Sunday, April 20, 2014

How do you help someone through a high risk pregnancy?

We often look at the darkest points in our life and think how they could have been different. Imagine if someone had have told me this or shown me that, how I would have dealt with that situation differently. So if I had the opportunity to go back and help me out when I was really struggling with our high risk pregnancy at around 20 weeks who would I send? And what would they show me? I've been thinking about this and I can honestly say I don't know.

Probably the most common thing you hear from other people is "I have a friend of a friend that had a complicated pregnancy (that has nothing to do with your situation) and blah blah blah...". I probably sound like an unthankful bastard reeling off that last line. Don't get me wrong, it's really nice that people care enough to want to try and find ways to reassure you and that might help some people but it didn't really do much for me. I know that for that story there are plenty of other sad stories told and even more sad stories that mothers and fathers out there never tell. So in essence, references to past positive events didn't help me.

However, I can tell you that references to negative situations definitely don't help. Why you would pass those on to someone is beyond me. "Lets hope that blah blah blah isn't the case because then you'd be screwed" was said to me word for word minus the blah blah blah part. Some people are inconsiderate and then there are others that I guess simply don't know how to deal with certain situations.

So what would I do if I knew someone was going through a high risk pregnancy? I think if I knew them well enough I'd take them out for a beer or a coffee. I wouldn't talk about the topic that is probably the only think they can't stop talking about in their heads....unless they brought it up of course. I would take them to a movie where a distraction might take their mind off things for a while. And I think most importantly if I didn't think they were talking to anyone I would try and plan the seed that it might be a good idea. On top of that I would offer to take whatever responsibilities off them (eg kids) so that they could do those things for themselves.

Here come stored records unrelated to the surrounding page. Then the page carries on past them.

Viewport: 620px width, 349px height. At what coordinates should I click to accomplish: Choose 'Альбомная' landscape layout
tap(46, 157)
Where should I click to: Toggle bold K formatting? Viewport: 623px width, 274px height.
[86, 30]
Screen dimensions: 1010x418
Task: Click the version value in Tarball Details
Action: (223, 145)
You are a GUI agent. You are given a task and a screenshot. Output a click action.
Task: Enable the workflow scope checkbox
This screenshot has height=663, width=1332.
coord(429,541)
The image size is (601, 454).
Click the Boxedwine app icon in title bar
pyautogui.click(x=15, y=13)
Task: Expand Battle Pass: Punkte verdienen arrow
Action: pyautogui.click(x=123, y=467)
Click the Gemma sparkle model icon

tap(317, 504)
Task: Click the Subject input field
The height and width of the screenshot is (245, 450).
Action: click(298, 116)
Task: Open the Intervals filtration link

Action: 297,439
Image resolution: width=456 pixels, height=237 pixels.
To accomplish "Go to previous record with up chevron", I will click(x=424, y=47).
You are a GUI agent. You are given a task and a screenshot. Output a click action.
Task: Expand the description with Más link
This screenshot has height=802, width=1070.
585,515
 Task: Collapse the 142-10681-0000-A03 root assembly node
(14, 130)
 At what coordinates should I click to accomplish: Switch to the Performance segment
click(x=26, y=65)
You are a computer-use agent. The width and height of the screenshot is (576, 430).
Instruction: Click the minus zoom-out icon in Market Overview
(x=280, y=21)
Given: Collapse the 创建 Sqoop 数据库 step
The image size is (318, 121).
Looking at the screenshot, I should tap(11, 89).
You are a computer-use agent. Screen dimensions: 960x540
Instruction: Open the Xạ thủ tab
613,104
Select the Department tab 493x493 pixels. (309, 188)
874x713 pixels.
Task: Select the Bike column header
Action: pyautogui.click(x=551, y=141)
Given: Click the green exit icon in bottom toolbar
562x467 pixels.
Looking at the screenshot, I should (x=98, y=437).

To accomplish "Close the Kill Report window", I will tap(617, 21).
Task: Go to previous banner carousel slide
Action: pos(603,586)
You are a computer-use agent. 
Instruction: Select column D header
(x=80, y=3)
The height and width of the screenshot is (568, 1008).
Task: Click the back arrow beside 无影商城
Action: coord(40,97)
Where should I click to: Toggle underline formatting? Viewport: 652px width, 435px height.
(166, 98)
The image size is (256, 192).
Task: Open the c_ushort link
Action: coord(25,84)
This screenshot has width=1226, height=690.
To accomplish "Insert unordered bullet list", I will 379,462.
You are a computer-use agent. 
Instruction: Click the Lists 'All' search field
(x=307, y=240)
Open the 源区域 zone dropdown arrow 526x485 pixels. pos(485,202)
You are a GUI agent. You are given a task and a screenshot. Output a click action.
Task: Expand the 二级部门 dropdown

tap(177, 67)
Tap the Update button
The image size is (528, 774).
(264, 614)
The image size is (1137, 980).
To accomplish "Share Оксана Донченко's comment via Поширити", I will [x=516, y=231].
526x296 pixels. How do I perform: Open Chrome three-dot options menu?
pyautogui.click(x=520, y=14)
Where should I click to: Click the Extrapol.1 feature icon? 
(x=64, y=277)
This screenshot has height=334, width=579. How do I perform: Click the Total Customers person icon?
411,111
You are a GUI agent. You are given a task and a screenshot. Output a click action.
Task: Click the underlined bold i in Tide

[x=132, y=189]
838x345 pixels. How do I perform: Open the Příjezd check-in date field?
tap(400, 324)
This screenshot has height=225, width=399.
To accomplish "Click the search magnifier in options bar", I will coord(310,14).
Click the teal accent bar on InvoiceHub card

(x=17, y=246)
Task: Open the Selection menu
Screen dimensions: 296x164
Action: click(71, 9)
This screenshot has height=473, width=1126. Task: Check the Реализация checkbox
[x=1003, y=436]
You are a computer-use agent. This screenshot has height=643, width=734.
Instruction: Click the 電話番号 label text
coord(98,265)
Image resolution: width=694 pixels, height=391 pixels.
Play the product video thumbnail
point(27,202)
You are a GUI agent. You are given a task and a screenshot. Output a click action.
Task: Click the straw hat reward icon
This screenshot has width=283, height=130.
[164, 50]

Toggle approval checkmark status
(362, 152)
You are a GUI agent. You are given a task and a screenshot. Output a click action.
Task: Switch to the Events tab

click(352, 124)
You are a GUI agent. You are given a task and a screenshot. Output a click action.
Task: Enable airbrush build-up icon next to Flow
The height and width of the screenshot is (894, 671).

One of the best things I did along the way was to make it along to a social basketball run on a weekend. For the better part of a few hours my mind "worried" about inconsequential things like which pass to make, when to shoot and who to defend. These problems demand your attention, you have to immediately react. Whilst you want to make the right decisions, ultimately if they go wrong they are not important. If you play any sport socially and think what just happened matters any more than having another crack at the next play then you and I probably wouldn't play well on the same team :)

In summary, I think there are simple acts of kindness you can do for people. I think anything that can take their minds of things is a good thing. The irony is that I'm sure people gave me the advice along the way to "try and think of other things" but it's just so hard to do. I think at best you distract someone temporarily with some kind of external stimulus (ie a basketball, a chinese burn maybe) but that's about as far as the distraction can go.

Friday, April 11, 2014

30 weeks along, its time to depart

I'm sitting in a birthing suite, my boys have made it just past 30 weeks....just. It's time to depart.